I got the same issue.
Went for a RAM replacement - changed 512MB for 1G RAM. First it didn't boot... Then, It went on Kernel Panic.
After that, it turned on sometimes, but white screen.
Then, nothing on screen but frontal LED on, reactive to whatever command was made.
Now, nothing!
No frontal LED, no CAPS light, no BLOQ NUM light... the fan doesn't even start.
Did my logic board go bad, just like that? For replacing a RAM?
hope this thread is alive because I'm having similar problems. At least today I have a moving cursor. When I start up by just hitting power button I get the flashing ? Hoping to learn enough to fix it. First time Mac user.
 
Restart (hold the power button until the screen turns off - 5 seconds should do it - then press and release the power button.) Immediately hold Option-Command-p-r
You should hear the boot chime sound.

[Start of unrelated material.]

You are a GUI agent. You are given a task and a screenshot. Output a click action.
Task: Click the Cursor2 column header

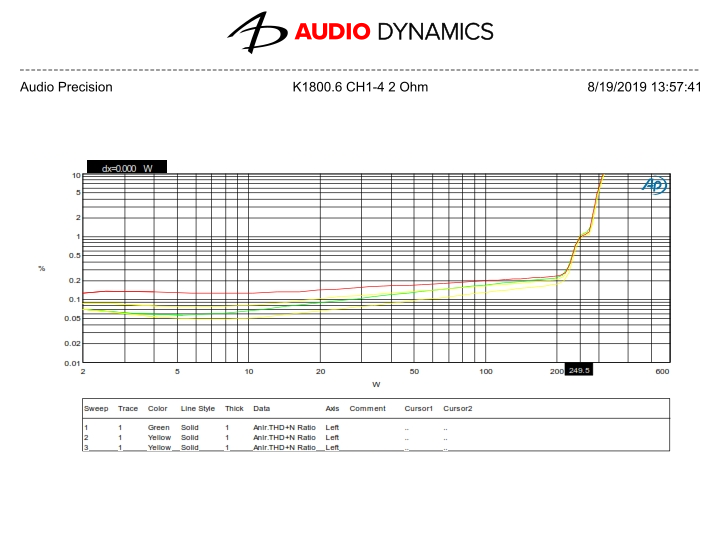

Keep holding the same 4 keys, until you hear the chime 2 more times.
When you hear the second chime, release the keys, but continue to hold the Option key.
Your boot drive should appear on the screen.
Click on your drive, and press enter.
That should boot to your system.
If it does NOT (no boot drive icon appears, or it DOES appear, but you still get the flashing ?, then either your hard drive is failing, or there is a problem with the system software.
If the hard drive is original, then it has likely served its time well, and simply needs to be replaced. The old MacBooks are pretty simple to replace the drive. I would suggest that you shouldn't waste time by replacing with another spinning hard drive - use an SSD instead. That will make all the difference in the world for one of the old white MacBooks.